Isso é um bom ponto. É um bom ponto. Me diga, o que o público brasileiro pode esperar do Blast Madonna on Dream of Aerosounds no próximo ano? Bem, agora estou ensaiando muito do meu álbum ao vivo. Você sabe, eu não pego o microfone e digo: ei, este é o meu novo disco. O que vocês acham? Você sabe, eu não faço isso. Eu apenas deixo tocar.
E assim posso avaliar as respostas diretamente e ver como elas são, como elas reagem. E até agora, tudo bem. Então, você pode esperar uma ampla gama de possibilidades do Blast Madonna. Sim, sim. Não há lugar melhor para testar essas coisas. Quando fiz Serotonin Moonbeams, o primeiro lugar onde toquei foi aqui.
E a resposta que recebi na primeira vez que a toquei me fez perceber que estávamos realmente, realmente descobrindo algo. E foi isso que me ajudou a lutar para que fosse o primeiro single desta era. E então confio nos ouvidos deste país. E se funciona aqui, funciona. E se não funcionar aqui, então não funciona. Bom ponto.
Bom ponto. Então, quando você está no palco e tem esse contato visual, esse contato de vibração com o público, você está lendo a pista de dança. Como isso funciona aqui? Eles mudam as faixas no momento, escolhem tipo.
Sim, sim, com certeza.

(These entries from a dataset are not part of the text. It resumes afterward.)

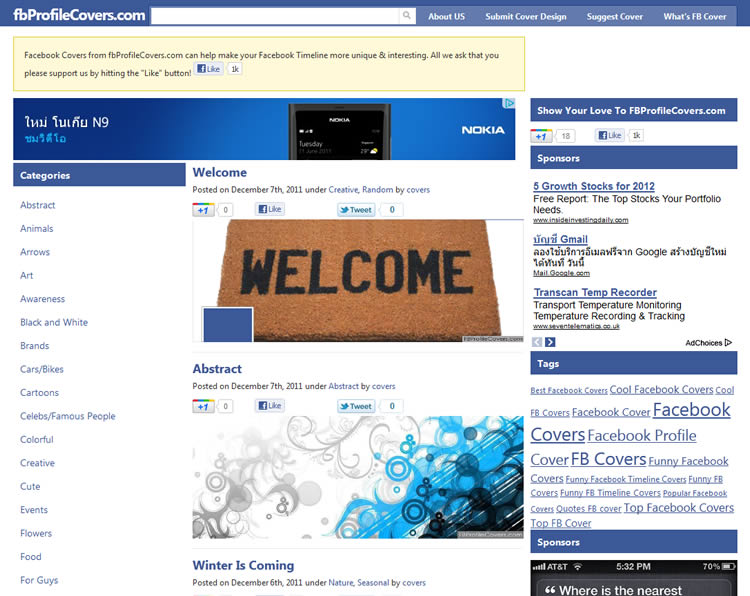Click the AdChoices icon in sponsors

point(728,342)
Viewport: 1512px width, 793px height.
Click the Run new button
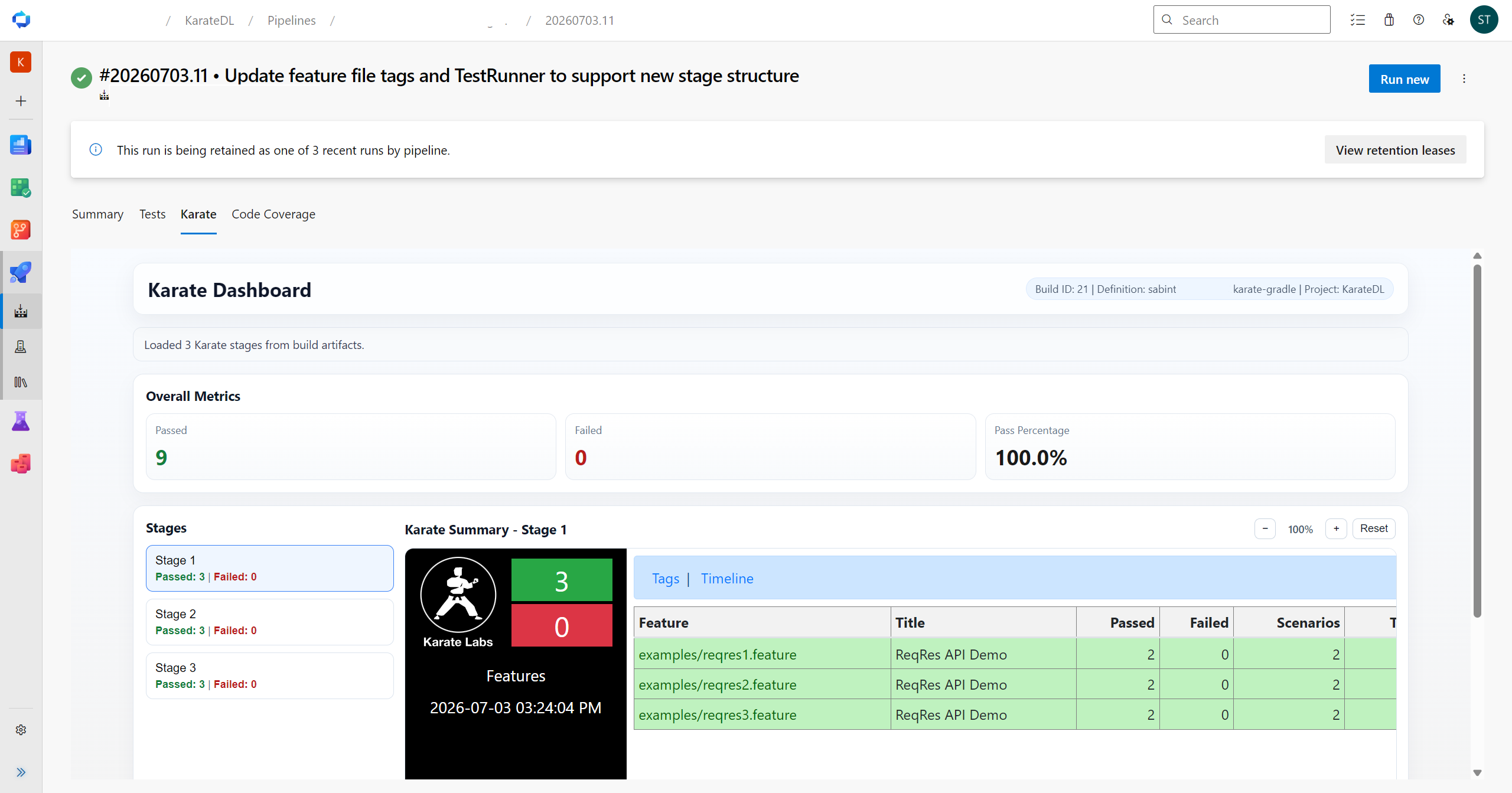pos(1405,79)
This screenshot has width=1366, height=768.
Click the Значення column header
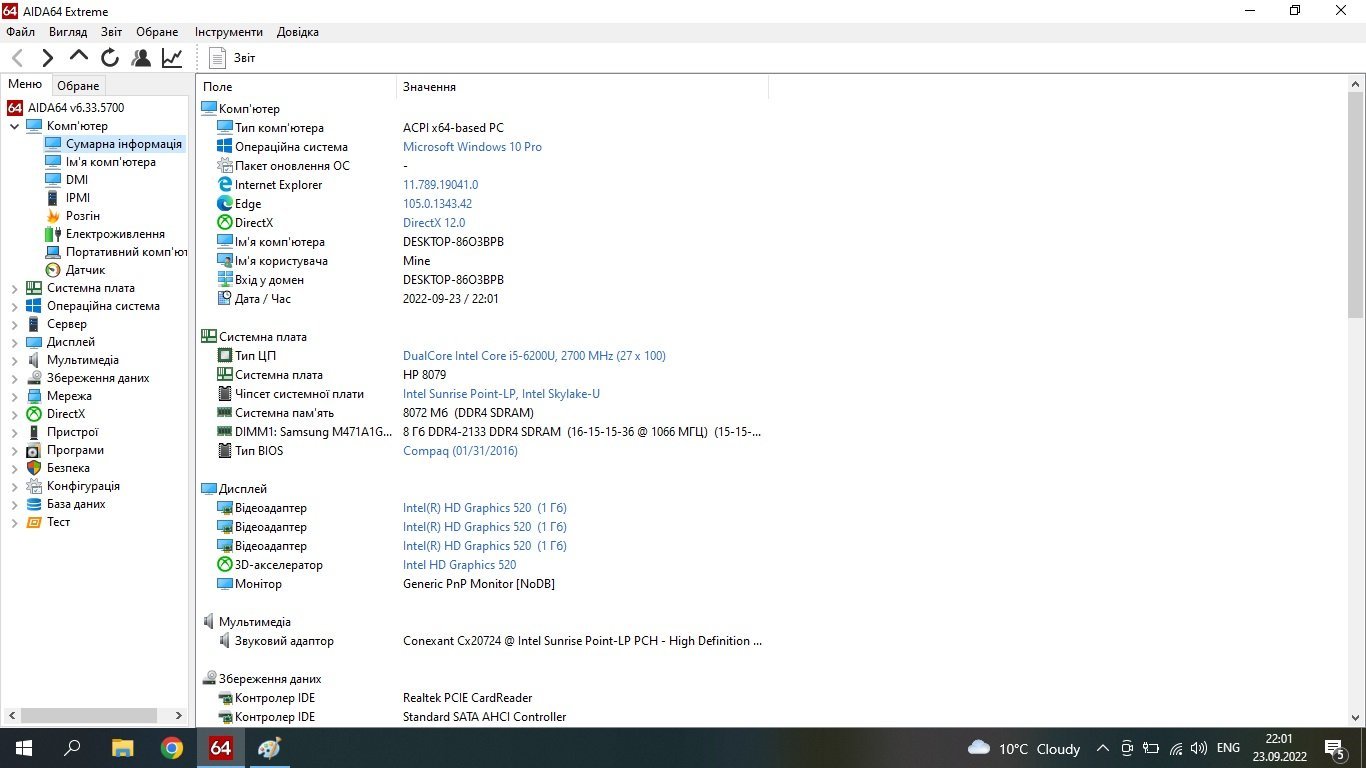point(430,87)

Eu não planejo nada. E tenho uma quantidade enorme de coisas para escolher. E meu cérebro é basicamente uma pequena biblioteca dos últimos 50 anos de música eletrônica. Mas essa coisa do contato visual, isso é realmente importante para mim. E é difícil porque sou bastante tímida, na verdade, em minha vida normal.
Você sabe, acho que sou um dos muitos DJs que são introvertidos fingindo ser extrovertidos. Mas eu sei que há um ponto, quando estou tocando, onde sinto que está começando a funcionar, preciso olhar para as pessoas, mesmo que isso me faça sentir um pouco desconfortável, e olhar para as pessoas através da multidão. E faço esse tipo de coisa onde tento olhar para todos e fazer contato visual com eles enquanto estou tocando. E cria uma espécie de reconhecimento mútuo, mas também meio que acorda as pessoas e me acorda e eleva um pouco as apostas emocionalmente. E é como, é uma maneira de dizer, ok, estamos todos juntos nisso. Estou prestando atenção a você.